- _WORK REQUIRED_: Identify each line of the data below that contains the string "dimensions", and copy those lines in full.

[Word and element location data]
══════════

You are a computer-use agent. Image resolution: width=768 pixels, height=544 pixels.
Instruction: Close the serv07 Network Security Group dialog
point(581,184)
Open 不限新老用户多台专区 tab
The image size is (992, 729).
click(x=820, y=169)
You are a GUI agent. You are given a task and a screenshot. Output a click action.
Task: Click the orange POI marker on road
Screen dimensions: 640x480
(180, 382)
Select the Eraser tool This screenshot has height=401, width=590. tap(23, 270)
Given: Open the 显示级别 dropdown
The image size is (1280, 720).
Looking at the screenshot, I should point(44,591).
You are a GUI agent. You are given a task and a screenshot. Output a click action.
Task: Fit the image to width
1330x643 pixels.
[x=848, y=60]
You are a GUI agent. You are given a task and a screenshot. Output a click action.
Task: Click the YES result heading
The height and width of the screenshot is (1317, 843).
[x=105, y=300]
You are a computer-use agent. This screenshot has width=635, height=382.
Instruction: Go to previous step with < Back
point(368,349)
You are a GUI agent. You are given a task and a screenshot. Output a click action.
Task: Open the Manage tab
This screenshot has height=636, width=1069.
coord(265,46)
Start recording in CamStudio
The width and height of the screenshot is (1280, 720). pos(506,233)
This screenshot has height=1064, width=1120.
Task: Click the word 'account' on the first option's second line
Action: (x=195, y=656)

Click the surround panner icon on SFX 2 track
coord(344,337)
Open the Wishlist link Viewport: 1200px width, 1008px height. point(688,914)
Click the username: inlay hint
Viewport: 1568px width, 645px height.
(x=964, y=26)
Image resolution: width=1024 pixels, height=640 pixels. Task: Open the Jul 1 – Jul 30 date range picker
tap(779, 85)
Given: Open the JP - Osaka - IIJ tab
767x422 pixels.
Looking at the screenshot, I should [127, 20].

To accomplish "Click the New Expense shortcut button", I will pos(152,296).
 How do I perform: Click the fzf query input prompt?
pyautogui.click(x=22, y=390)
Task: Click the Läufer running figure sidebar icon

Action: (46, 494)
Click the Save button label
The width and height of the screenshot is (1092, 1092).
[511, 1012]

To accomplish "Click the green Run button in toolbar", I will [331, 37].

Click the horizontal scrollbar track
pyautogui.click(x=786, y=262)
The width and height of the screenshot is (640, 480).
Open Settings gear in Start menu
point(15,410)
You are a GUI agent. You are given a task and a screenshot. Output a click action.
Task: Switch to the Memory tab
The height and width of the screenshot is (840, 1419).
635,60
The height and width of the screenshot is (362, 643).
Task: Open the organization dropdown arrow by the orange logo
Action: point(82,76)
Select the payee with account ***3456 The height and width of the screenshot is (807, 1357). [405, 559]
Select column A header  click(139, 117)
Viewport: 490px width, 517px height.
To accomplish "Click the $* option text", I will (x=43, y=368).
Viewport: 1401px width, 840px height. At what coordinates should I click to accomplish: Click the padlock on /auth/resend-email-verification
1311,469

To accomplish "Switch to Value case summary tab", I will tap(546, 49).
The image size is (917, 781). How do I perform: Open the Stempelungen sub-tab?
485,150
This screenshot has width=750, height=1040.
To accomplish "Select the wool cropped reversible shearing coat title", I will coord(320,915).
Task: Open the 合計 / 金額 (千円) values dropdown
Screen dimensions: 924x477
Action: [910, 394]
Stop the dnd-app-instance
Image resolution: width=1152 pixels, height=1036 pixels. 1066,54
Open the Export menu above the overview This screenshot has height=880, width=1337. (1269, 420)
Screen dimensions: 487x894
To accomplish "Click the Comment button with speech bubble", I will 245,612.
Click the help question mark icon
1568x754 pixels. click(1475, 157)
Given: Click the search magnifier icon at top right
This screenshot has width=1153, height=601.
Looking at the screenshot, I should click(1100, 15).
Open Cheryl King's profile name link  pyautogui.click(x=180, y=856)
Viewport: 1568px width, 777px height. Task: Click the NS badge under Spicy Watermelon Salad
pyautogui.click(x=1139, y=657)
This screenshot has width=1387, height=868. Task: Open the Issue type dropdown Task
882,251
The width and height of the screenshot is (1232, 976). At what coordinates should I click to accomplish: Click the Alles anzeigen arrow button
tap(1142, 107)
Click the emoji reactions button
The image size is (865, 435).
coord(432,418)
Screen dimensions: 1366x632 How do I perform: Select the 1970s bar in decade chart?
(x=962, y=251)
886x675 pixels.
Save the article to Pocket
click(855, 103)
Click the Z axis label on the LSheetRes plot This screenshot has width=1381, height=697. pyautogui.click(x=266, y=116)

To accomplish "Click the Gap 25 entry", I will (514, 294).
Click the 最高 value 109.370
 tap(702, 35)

══════════

- _EXERCISE SOLUTION_:
Screen dimensions: 640x480
Screen dimensions: 924x477
Screen dimensions: 487x894
Screen dimensions: 1366x632 How do I perform: Select the 1970s bar in decade chart?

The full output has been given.